But if this is true, then we must accept the assumption that all knowledge needn't reduce to the same axiomatic bases, which seems like a fairly troubling conclusion, especially given Aristotle's commitment to first principles. If we are to accept the idea of first principles, we must consider the possibility that there is at least a substantial number of principles that form more than a collection of priori and logical truths upon which all disciplines are based. We must do this if we accept the epistemological position known as foundationalism, according to which every belief is based upon some others, and those others are based on yet more fundamental beliefs, and that this pattern continues until one finds foundational beliefs that are based upon no other, i.e. they are self-evident or a priori truths. If we accept foundationalism, then we must accept that every truth can reduce to the foundational truths, and can be explained purely in terms of these foundational truths, in the same way that all of mathematics can be proved in terms of a few logical and observed truths. So in this case, why should we think of dialectic as a useful way of discovering foundational beliefs, let alone other less fundamental beliefs, if it doesn't work from a single axiomatic base, but rather covers all it encounters? Should we not, as Descartes proposed, begin from the foundations and work our way up the 'knowledge tree'?
Aristotle provides a clear answer to this, but one that confuses his epistemological position and brings into doubt his claims for first principles. He emphasises, through his justifications for dialectic, that what is important is that the beliefs we acquire cohere, hence dialectic is such a good method, since it finds incoherence in conflicting beliefs and resolves it, until, conceivably, we have one coherent set of knowledge that is the truth about everything. According to this view, there simple aren't any foundational beliefs, they're an illusion or misconception; those truths that are self-evident or a priori are simply not 'knowledge' at all, at least not in the sense that 'John is wearing a green hat' is knowledge. To say: 'a bachelor is an unmarried man' is not to express any knowledge about those two terms, but rather to express an appreciation of their nature, their definition. To say: '1+1=2', meanwhile, is simply to show that one appreciates the way in which language conceptualises logical truths about reality. To then say: 'John has one green hat and has bought a new green hat, and so has two green hats' is to express knowledge, based upon its coherence with one's observations of John's hat collection according to logical truths. Other supposedly 'foundational' beliefs may simply have very small 'webs' of coherence upon which they are based, and so appear foundational when compared to more complex beliefs, e.g. how trees grow.
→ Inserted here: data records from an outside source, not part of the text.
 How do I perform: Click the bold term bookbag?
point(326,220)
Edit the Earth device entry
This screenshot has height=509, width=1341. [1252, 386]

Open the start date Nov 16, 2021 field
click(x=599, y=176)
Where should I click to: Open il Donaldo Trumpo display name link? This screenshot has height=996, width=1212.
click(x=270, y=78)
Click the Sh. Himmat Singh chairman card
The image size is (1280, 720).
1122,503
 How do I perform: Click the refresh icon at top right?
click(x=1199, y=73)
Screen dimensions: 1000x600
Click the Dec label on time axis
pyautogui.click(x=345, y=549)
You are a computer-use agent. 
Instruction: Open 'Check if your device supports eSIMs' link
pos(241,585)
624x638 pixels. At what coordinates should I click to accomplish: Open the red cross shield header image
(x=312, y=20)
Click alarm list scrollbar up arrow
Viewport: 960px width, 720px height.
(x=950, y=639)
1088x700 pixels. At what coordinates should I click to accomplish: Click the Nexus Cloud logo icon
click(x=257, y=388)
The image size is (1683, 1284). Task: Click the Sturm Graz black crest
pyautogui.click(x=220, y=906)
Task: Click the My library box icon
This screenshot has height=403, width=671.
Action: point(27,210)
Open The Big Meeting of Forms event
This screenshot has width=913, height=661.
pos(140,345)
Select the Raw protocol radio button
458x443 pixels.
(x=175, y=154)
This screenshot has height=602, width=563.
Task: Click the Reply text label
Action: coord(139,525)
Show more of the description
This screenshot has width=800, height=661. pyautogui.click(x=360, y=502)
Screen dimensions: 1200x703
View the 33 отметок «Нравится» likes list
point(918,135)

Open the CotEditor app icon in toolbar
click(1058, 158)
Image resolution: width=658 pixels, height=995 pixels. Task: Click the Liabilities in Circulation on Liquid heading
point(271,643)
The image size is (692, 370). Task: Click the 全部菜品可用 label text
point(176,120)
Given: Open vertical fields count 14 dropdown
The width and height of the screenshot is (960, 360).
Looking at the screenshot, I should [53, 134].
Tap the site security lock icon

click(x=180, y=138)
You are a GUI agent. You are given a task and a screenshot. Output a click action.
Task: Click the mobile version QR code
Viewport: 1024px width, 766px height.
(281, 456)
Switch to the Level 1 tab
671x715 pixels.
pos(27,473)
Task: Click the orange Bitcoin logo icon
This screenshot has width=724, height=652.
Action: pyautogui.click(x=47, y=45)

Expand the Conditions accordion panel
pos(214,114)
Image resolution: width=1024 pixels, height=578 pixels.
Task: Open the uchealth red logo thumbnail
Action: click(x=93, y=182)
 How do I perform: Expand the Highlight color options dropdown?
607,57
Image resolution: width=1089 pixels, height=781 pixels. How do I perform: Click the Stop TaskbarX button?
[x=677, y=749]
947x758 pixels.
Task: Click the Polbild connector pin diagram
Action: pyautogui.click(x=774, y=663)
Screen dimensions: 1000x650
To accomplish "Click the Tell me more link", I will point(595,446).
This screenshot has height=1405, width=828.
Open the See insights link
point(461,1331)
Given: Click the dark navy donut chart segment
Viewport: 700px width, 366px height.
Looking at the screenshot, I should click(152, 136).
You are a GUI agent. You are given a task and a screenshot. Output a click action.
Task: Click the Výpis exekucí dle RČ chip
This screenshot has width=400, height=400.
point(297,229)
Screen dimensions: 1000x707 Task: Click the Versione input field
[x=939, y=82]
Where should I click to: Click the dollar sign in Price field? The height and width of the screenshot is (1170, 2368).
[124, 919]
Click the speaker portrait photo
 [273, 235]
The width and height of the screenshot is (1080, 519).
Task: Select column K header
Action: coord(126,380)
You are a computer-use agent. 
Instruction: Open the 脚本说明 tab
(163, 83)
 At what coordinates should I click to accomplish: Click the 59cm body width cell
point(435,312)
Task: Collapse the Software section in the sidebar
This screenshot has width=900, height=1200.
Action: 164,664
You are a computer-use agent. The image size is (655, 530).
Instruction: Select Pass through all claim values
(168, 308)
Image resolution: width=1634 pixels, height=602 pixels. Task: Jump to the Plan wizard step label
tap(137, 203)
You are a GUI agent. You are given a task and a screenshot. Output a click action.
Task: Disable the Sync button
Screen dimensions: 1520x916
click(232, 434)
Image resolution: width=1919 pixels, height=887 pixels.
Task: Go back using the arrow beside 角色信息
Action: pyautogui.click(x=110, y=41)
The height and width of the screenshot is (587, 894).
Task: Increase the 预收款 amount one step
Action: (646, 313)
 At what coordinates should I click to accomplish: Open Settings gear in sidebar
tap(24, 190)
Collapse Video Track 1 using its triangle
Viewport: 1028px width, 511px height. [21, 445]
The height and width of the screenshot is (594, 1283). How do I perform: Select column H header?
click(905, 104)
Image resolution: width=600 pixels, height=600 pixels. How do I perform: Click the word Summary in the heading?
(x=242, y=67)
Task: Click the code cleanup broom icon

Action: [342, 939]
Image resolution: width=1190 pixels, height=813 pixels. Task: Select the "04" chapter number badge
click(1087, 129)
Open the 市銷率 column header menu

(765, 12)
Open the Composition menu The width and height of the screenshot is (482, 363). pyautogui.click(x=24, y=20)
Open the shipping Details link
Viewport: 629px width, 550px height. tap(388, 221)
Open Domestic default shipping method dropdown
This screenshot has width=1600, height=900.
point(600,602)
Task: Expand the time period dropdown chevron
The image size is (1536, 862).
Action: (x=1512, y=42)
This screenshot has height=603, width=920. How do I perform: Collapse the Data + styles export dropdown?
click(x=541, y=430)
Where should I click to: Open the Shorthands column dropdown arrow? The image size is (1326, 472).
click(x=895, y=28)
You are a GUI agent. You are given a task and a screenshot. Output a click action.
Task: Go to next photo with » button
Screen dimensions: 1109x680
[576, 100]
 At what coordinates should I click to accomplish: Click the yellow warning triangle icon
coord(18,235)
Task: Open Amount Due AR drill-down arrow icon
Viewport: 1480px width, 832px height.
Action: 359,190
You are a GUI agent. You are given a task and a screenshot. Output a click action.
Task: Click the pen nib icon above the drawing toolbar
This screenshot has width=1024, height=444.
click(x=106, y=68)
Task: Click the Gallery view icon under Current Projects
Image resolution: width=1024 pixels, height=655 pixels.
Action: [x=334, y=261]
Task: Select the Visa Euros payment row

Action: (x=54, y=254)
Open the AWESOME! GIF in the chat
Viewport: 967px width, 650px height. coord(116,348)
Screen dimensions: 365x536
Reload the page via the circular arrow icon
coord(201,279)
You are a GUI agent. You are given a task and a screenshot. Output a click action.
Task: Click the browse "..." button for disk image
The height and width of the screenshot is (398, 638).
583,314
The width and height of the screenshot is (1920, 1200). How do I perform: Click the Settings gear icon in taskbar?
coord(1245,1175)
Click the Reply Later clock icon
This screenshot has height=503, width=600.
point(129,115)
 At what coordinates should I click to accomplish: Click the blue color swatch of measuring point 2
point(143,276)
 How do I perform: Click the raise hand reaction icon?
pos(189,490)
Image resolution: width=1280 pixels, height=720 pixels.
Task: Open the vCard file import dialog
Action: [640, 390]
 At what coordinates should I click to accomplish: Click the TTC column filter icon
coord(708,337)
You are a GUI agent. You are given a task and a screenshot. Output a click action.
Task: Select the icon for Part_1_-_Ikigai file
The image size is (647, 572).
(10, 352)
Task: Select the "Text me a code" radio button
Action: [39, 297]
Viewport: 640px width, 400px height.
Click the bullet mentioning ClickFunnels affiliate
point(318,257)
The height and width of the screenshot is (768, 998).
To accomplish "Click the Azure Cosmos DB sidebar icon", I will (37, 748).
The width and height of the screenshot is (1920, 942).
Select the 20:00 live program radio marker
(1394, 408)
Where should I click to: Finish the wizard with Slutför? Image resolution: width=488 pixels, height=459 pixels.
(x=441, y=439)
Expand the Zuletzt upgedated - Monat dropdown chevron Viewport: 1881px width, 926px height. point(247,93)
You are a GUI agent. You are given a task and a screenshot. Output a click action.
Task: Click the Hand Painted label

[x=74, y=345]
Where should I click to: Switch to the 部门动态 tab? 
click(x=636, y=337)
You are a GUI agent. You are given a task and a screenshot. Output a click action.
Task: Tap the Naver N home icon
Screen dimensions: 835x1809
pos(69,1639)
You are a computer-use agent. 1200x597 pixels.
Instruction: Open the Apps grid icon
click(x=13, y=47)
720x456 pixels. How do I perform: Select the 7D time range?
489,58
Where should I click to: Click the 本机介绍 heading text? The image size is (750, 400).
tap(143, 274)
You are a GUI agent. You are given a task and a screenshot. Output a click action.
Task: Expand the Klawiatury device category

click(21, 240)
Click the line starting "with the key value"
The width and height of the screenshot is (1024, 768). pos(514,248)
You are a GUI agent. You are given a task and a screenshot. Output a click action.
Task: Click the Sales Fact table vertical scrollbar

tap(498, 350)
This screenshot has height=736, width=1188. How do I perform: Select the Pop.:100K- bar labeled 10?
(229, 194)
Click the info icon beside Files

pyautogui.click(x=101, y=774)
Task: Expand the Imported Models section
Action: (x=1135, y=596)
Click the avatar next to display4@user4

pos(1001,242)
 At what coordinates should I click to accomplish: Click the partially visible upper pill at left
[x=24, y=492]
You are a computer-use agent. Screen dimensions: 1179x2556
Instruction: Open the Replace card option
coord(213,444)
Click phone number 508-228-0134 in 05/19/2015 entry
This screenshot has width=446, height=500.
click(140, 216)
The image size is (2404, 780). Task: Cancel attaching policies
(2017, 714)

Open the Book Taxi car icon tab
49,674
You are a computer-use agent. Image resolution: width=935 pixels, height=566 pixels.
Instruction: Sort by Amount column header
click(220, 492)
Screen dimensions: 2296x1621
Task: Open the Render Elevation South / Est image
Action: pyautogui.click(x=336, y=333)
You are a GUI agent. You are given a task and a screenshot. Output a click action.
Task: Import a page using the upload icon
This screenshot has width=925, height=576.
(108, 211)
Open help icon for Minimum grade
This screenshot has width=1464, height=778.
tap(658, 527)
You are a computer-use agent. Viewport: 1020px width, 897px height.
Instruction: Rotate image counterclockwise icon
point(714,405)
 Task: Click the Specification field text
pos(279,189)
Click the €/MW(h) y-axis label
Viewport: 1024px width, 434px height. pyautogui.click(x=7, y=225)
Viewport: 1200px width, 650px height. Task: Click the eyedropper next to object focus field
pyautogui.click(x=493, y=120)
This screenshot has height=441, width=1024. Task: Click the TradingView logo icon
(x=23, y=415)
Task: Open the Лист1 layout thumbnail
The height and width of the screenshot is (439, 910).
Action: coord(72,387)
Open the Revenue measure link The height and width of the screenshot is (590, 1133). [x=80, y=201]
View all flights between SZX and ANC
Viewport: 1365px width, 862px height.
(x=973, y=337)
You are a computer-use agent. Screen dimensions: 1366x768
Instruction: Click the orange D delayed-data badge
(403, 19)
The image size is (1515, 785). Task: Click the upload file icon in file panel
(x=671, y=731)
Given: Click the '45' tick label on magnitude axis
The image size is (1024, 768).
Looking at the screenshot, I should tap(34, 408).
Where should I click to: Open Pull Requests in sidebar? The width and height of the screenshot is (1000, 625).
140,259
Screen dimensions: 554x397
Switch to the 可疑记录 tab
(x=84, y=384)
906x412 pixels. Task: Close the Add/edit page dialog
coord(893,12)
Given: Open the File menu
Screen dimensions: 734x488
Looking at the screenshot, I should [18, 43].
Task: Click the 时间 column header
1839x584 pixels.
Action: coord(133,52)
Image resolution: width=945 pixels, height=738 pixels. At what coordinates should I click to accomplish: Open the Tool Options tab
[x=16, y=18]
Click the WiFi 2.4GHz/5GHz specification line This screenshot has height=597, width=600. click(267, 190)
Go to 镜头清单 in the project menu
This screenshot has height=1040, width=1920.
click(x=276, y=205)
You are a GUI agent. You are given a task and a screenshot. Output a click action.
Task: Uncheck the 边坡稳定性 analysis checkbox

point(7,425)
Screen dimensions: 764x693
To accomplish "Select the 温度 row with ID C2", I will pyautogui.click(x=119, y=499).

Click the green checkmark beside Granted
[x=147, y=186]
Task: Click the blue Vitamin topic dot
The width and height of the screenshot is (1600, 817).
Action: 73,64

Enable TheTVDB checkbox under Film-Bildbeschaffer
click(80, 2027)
So, if we take a coherentist epistemological stand, the role of dialectic is to work on beliefs until we eventually find entirely self-contained webs of truths. Of course, Aristotle still holds that we can use strong dialectic to find first principles, but in a sense strong dialectic only helps us to discover the logical, a priori and linguistic truths upon which all of our arguments are based.
There remains, however, a serious worry about this stand, for 'coherence within common beliefs does not seem to be a ground for claiming to have found objective principles' (Irwin, p.8). Aristotle can't ever be immune from scepticism, from the doubt that his whole web of knowledge is in fact wrong and that, if he were to reassess his first principles or find a major new coherent web that conflicted with his current web, he might find that all that he had once believed was untrue. This criticism is especially telling of Aristotle's dialectic, because he placed such a lot of value on intuition, upon which many endoxa are founded. Aristotle himself believed the world to be spherical, but had he not, one wonders what he might have said to Copernicus when he challenged one of the most fundamental endoxa of his time. Again this susceptibility to doubt is made worse by the possibility of radical and unpopular opinions being closer to the objective truth than received and accepted opinions. Aristotle might have given this more thought had he considered his example of the knot more closely, for what use is it knowing that there is a knot if one refuses to take seriously the suggestion that one has completely missed the most important threads in the tangle? To work with a coherntist epistemology, one must surely scrap Aristotle's first step in dialectic and allow for all views, endoxa or not, to be considered. This really oughtn't be a big problem for Aristotle, since if a radical view is really completely false and baseless, then it won't take long under rational analysis and in comparison to endoxa to determine that it is in fact totally false. If, on the other hand, it is true, or closer to the truth than any endoxa, then it ought to animate in a dialectical investigation sufficient problems and questions to make it worth serious consideration, and so the truth ought to come out.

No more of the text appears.